Prior to Toni and I hosting our monthly bridge club, we all dined at Wagner’s Ribs in Porter. I prefer my rack Texas-style with sauce on the side. For an extra three bucks I could order a second entry, delicious steak kabob perfectly seasoned, which I consumed next day at halftime of the Bears loss. I was rooting for Chicago but wanted my Fantasy players Andrew Luck and T.Y. Hilton to have big games, and they did.
Scott Cvelbar and Blues Project participants
At Valparaiso University Benjamin Franklin middle school history teacher Scott Cvelbar’s spoke to an appreciative VOLTS (Valparaiso Organization for Learning and Teaching Seniors) audience on “Keeping the Blues Alive.” During Black History month, Scott explains the genre’s origins in slave field hollers, chain gang work songs, and biblical spirituals and has each student research and report on a particular number. He also directs a student Blues troupe that over the summer performed at Taltree Arboretum and Legends in Chicago. The one-stringed diddley bow, I learned, derived from a West African instrument and consisted of wire nailed to a board, cigar box or even a wall. The fiddle could be a glass bottle or any number of things. Audience members peppered Cvelbar with so many questions that I didn’t get the opportunity to ask about female Blues legends who predated Ma Rainey and Bessie Smith.
Big Bill Broonzy
Cvelbar showed YouTube excerpts of Big Bill Broonzy’s “When Do I Get to Be Called a Man” and Bo Diddley’s “I’m a Man” to demonstrate common Blues elements of improvisation and machismo. Born Lee Conley Bradley and one of 17 children, Broonzy moved from the Mississippi Delta to Chicago in 1920, took up the guitar, and played at rent parties and other social gatherings while holding down various day jobs. One crowd pleaser was “Saturday Night Rub.” Part of the postwar folk music revival, Big Bill toured with a troupe that included Chicago raconteur Studs Terkel. In 1954 Broonzy and Pete Seeger wowed a crowd at Circle Pines Center, a Michigan commune. The chorus to his “Black, Brown, and White” goes: “If you're white, that's all right, if you're brown, stick around, but if you're black, oh brother get back, get back, get back.”

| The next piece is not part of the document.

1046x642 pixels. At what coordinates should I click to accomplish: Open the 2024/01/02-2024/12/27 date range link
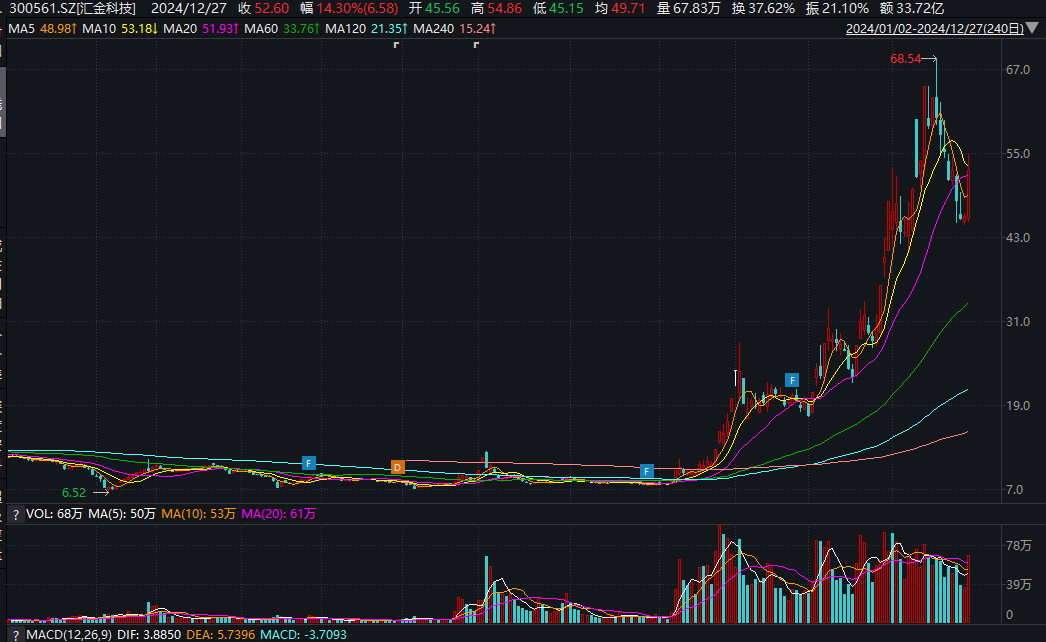pyautogui.click(x=935, y=29)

The signature riff of Rock legend Bo Diddley (1928-2008), born Ellas Otha Bates, is familiar to and in the repertoire of virtually every electric guitarist. On the flip side of his number 1 hit “Bo Diddley” was “I’m a Man.” In 1963 Diddley toured Great Britain with Little Richard and the Everly Bothers; the Rolling Stones were on the bill as a warm-up act and in awe of him. Several women were in his band, including lead guitarist Peggy Jones, nicknamed Lady Bo. In 1980 Gary promoter Henry Farag booked Diddley for a “Let the Good Times Roll” concert at Notre Dame. At the time Bo was a full-time sheriff in Florida. When Farag overpaid him by $500, Diddley refunded the money, a rare gesture in the cutthroat music business. When the house band’s drummer staggered off the stage drunk, Diddley sat in, then closed the show in style, as Farag noted in “The Signal”:
Bo Diddley was Bo Diddley. One of a kind. With his wide-brimmed hat and slung guitar, he moved the people with his pioneering “I’m a Man, Hey, Bo Diddley, and other blues-tinged Chess [Records] classics.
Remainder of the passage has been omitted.